Long Copy in the Era of the Twitterverse
“The addictive nature of Web browsing can leave you with an attention span of nine seconds,” reported the BBC in 2002, “the same as a goldfish.”
Persuading Someone to Sit Still Through a Long Presentation Is Tough
In the days before the Internet, more money was spent on direct mail than any other form of advertising. Here was an intimate sales message arriving in the mailbox along with such highly personal items as bills, letters from the kids in college, results of a health procedure and an invitation to a secret surprise party.
After myriad tests over the years, it was proven that once the envelope was opened, the linchpin of direct mail is the letter. Here is a highly charged, emotional message from one writer talking to one reader in the privacy of the home promising exciting benefits that will enhance your life and broaden your horizons with absolutely no risk.
The most successful advertisement in the history of the world was a letter—the “Two Young Men ..." effort that freelancer Martin Conroy wrote for The Wall Street Journal—first mailed in 1974. Over the next 25 years this masterpiece was responsible for more than $1 billion in subscription revenue.
The letter consisted of just 781 words on two pages (one sheet of paper printed front and back).

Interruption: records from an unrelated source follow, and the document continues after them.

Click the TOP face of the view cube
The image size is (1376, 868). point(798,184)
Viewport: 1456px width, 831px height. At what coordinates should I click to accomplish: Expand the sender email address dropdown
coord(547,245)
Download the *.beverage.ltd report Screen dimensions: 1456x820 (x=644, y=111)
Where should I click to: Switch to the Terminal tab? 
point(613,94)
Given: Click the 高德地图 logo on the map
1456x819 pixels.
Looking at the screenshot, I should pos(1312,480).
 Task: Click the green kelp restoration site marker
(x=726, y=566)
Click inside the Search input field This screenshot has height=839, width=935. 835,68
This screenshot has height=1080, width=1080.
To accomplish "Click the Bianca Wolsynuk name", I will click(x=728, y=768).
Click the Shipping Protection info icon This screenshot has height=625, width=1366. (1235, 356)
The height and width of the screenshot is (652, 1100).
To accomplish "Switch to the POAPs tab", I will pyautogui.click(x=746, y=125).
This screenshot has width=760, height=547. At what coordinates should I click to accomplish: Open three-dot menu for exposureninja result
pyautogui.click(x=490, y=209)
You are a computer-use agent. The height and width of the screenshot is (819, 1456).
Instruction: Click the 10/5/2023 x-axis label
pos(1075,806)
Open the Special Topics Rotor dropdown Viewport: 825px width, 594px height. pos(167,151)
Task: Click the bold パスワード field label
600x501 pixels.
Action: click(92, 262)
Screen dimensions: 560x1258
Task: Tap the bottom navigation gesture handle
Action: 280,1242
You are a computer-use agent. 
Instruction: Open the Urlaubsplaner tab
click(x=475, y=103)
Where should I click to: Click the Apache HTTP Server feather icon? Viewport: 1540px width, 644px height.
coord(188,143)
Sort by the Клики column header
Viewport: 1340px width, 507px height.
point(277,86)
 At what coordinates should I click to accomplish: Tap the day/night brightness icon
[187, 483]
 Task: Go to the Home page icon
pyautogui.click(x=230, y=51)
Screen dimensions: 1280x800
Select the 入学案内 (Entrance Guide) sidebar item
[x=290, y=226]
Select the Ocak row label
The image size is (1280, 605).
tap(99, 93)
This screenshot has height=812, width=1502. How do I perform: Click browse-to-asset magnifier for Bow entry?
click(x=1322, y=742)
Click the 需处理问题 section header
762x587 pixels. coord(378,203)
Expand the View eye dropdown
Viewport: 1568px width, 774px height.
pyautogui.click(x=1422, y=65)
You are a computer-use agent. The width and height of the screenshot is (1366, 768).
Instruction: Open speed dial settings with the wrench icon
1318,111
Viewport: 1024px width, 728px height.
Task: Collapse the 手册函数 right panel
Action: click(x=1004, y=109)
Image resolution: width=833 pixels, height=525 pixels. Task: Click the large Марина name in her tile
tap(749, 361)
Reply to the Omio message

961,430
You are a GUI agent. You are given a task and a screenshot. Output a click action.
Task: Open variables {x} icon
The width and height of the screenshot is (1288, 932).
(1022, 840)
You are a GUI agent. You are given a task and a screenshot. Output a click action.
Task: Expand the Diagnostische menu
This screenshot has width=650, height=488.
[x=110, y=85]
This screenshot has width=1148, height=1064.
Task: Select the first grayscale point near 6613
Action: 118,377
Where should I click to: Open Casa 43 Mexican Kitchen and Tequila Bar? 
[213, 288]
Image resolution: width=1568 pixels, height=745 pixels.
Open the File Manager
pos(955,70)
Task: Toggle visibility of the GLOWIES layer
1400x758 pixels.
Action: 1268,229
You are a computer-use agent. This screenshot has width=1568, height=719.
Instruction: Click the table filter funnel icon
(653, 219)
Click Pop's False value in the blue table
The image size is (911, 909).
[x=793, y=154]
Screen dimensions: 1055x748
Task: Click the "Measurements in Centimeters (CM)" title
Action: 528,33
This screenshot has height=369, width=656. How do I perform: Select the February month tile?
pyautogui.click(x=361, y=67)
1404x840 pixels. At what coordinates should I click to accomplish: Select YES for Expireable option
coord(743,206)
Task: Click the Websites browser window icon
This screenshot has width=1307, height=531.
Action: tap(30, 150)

Back in the 1970s and 1980s, the traditional direct mail letter ran two-, three- or four pages of typewriter type. However, to sell newsletters offering investment advice, the premier copywriter was Long Island freelancer Gary Bencivenga who said, “The more you tell, the more you sell.”
As a result, Bencivenga’s letters grew from four to six page pages. Eventually he began writing 8-page behemoths of mesmerizing prose that were filled with fascinating factoids and offers of irresistible free premiums.